GPUs: from pixels to parallel supercomputers
In this series (28 parts)
- GPUs: from pixels to parallel supercomputers
- Your first CUDA program: kernels, threads, and grids
- Thread hierarchy in CUDA: threads, blocks, warps, and grids
- Warps and warp divergence: the hidden performance trap
- CUDA memory hierarchy: where your data lives matters
- Memory coalescing: the most important optimization you will learn
- Shared memory and tiling: the key to fast matrix operations
- Debugging and profiling CUDA programs
- Device functions, host functions, and CUDA function qualifiers
- Synchronization and atomic operations in CUDA
- Parallel prefix sum and reduction: the core parallel primitives
- Concurrent data structures on the GPU
- CUDA streams and asynchronous execution
- CUDA events and fine-grained synchronization
- Dynamic parallelism: kernels launching kernels
- Unified virtual memory: one pointer for CPU and GPU
- Multi-GPU programming and peer access
- Memory allocation patterns and multi-dimensional arrays in CUDA
- Texture and constant memory: specialized caches
- Occupancy, register pressure, and performance tuning
- Case study: matrix multiplication from naive to cuBLAS speed
- Case study: implementing a convolution layer in CUDA
- Case study: reduction and histogram at scale
- Heterogeneous computing: CPU and GPU working together
- Advanced memory patterns: pinned memory, zero-copy, and more
- Advanced stream patterns and concurrent kernel execution
- Performance case studies and optimization patterns
- Where to go from here: CUDA ecosystem and next steps
Prerequisites
This article assumes you have read:
- CPU vs GPU: why they are built differently and when to use each for the hardware differences, memory bandwidth gap, PCIe transfer cost, and arithmetic intensity.

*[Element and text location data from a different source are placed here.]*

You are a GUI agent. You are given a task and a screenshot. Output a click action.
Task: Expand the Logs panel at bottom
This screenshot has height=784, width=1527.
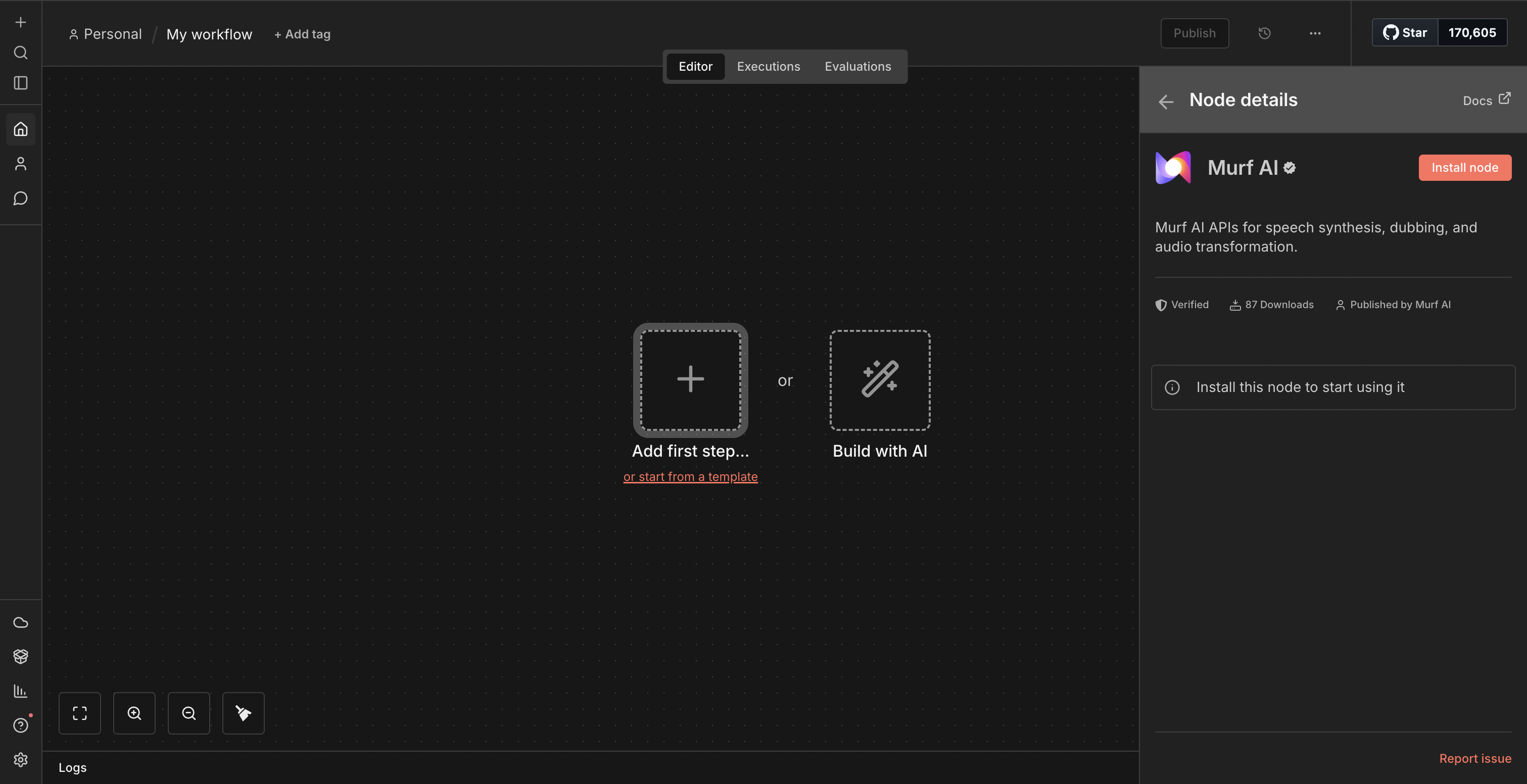[72, 767]
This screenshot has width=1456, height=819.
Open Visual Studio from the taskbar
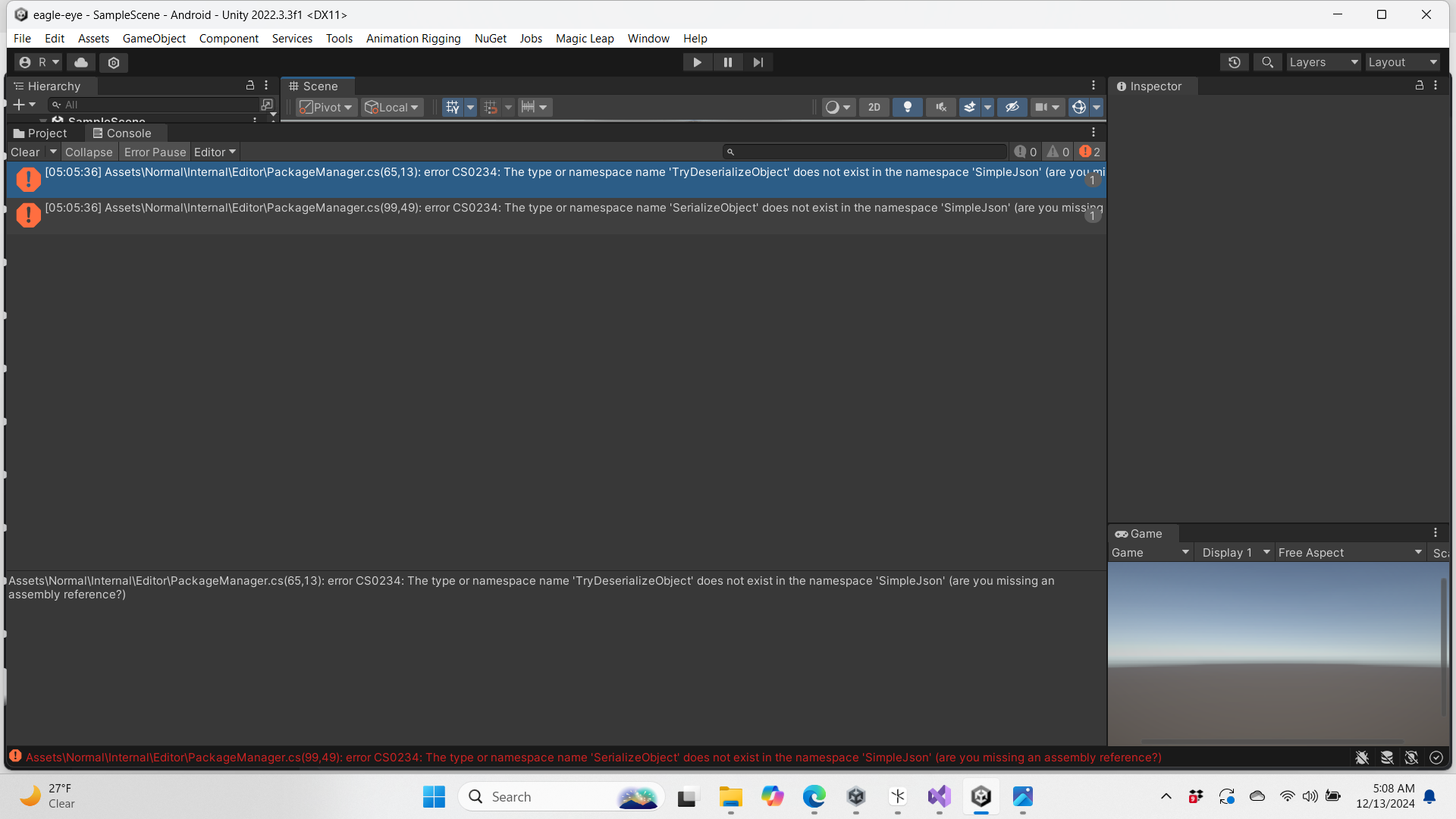[x=939, y=797]
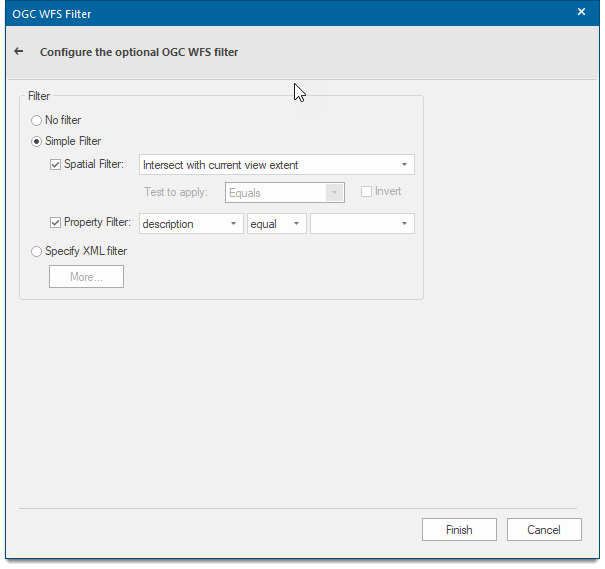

You do not need any GPU programming experience yet. This article covers the history and architecture context you will need before writing your first CUDA kernel.

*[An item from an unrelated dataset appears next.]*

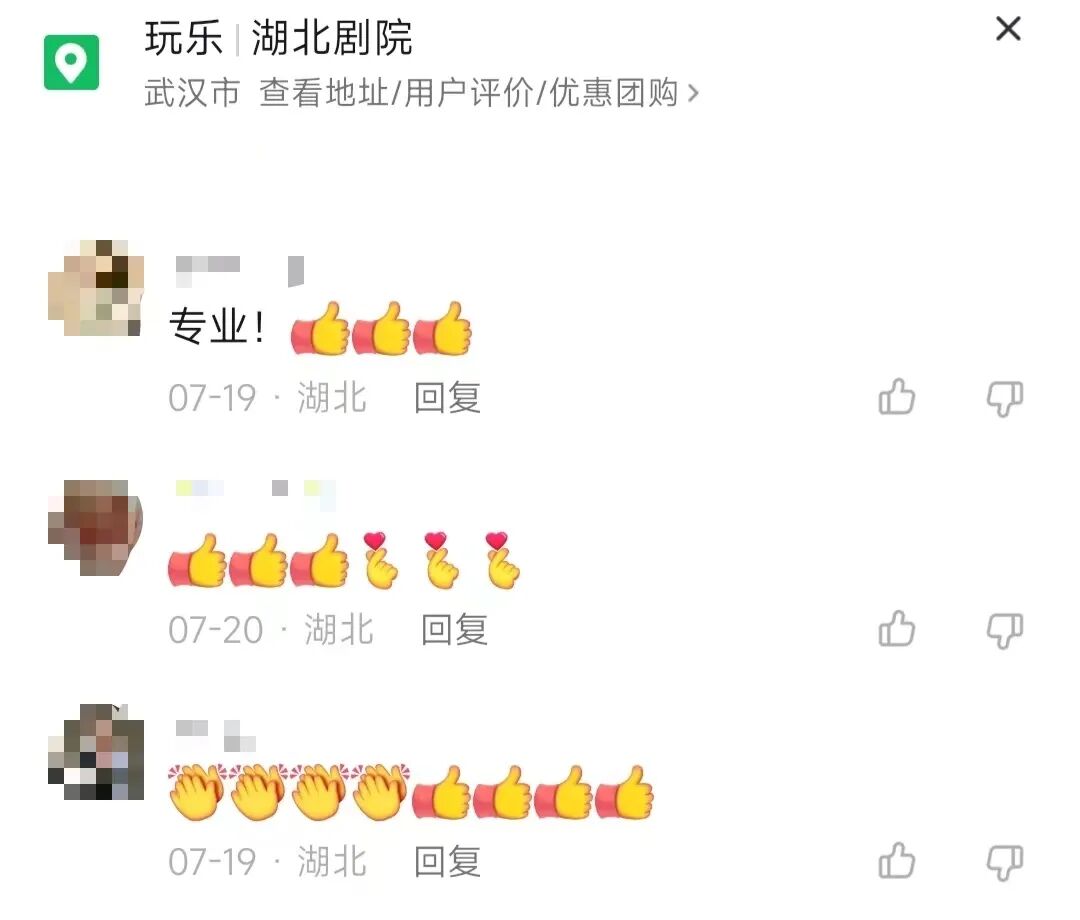
Task: Select the 专业! comment text
Action: coord(218,326)
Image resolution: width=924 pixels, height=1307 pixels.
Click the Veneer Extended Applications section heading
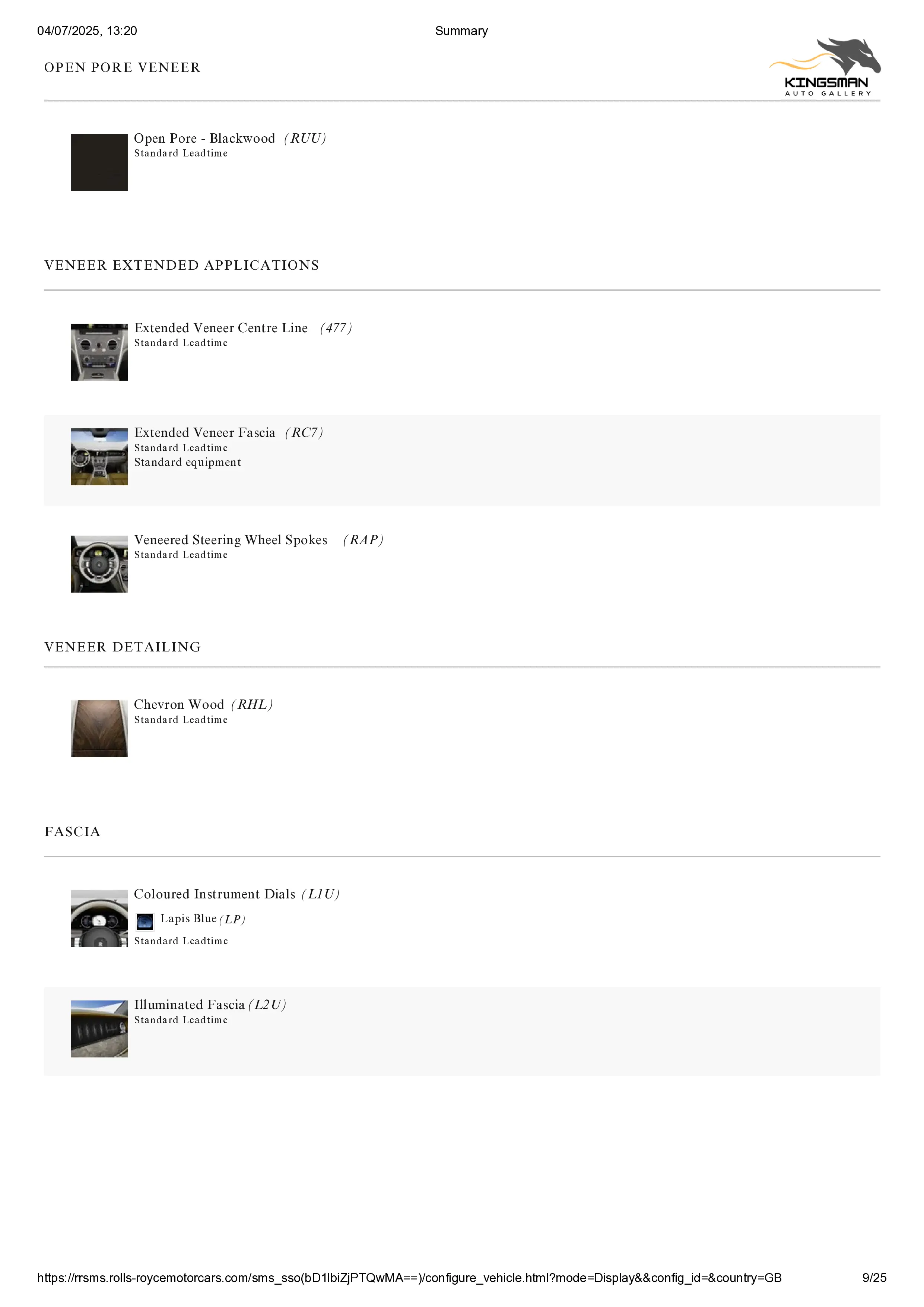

The original job: drawing triangles
GPUs exist because of one specific problem: real-time 3D rendering. In the early 1990s, games like Doom and Quake needed to transform millions of vertices, apply lighting, rasterize triangles into pixels, and do it all 30 or more times per second. CPUs could not keep up.

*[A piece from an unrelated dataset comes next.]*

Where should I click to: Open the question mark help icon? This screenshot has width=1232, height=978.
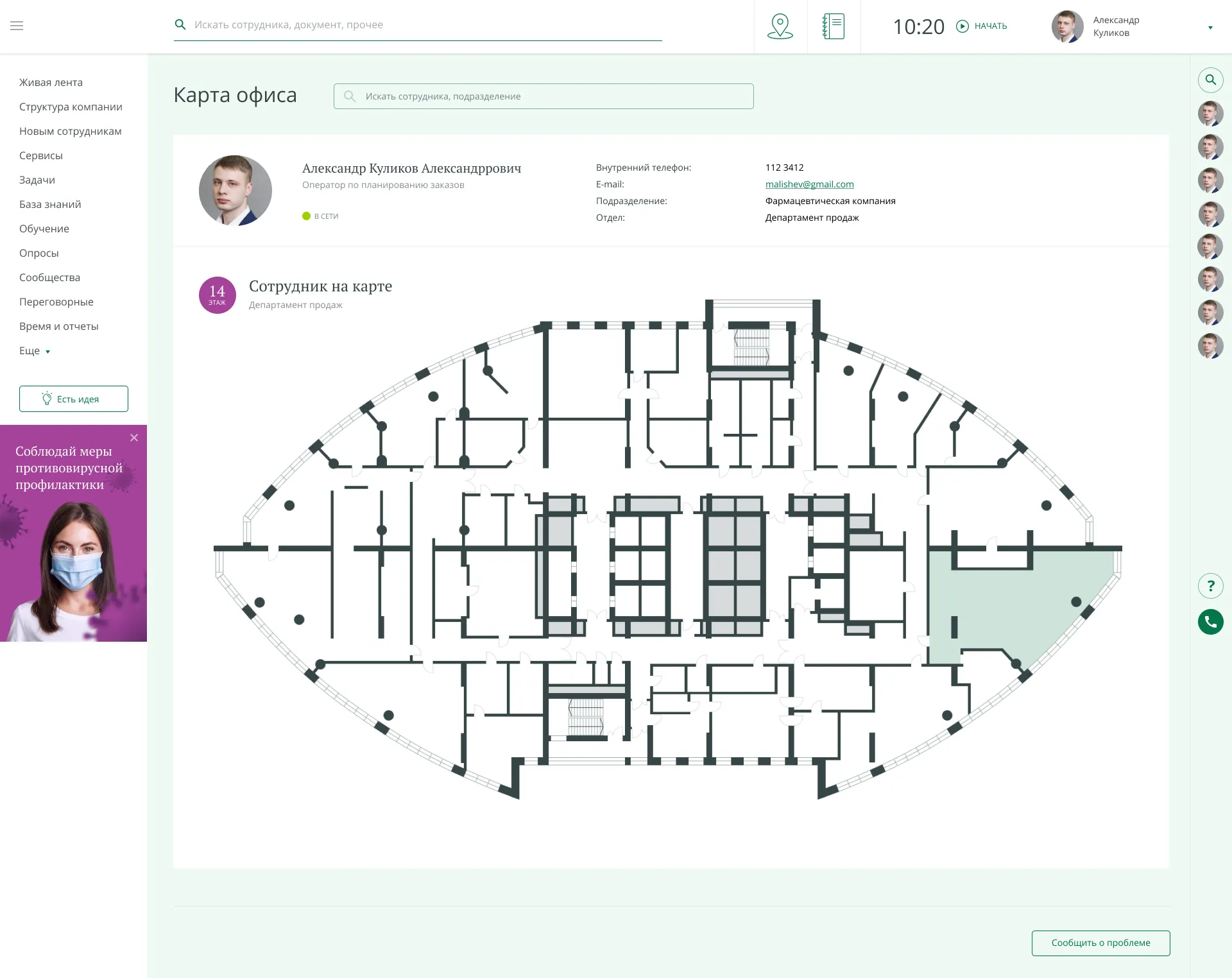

The solution was a dedicated chip that did nothing but graphics. Early GPUs (the term was coined by NVIDIA in 1999 with the GeForce 256) implemented a fixed-function pipeline: vertices went in one end, colored pixels came out the other, and the programmer had zero control over the intermediate steps.
The classical graphics pipeline has five major stages:
- Vertex processing: transform each vertex from 3D model space into 2D screen space using matrix multiplication.
- Primitive assembly: group vertices into triangles (or lines, or points).
- Rasterization: determine which screen pixels each triangle covers.
- Fragment processing: compute the color of each pixel using textures, lighting, and blending.
- Framebuffer output: write the final pixel color to a memory buffer, which is then sent to the display.
Every one of these stages operates on many independent data elements simultaneously. Thousands of vertices can be transformed in parallel. Millions of pixels can be shaded in parallel. This is why the GPU was designed as a massively parallel processor from day one: the workload demanded it.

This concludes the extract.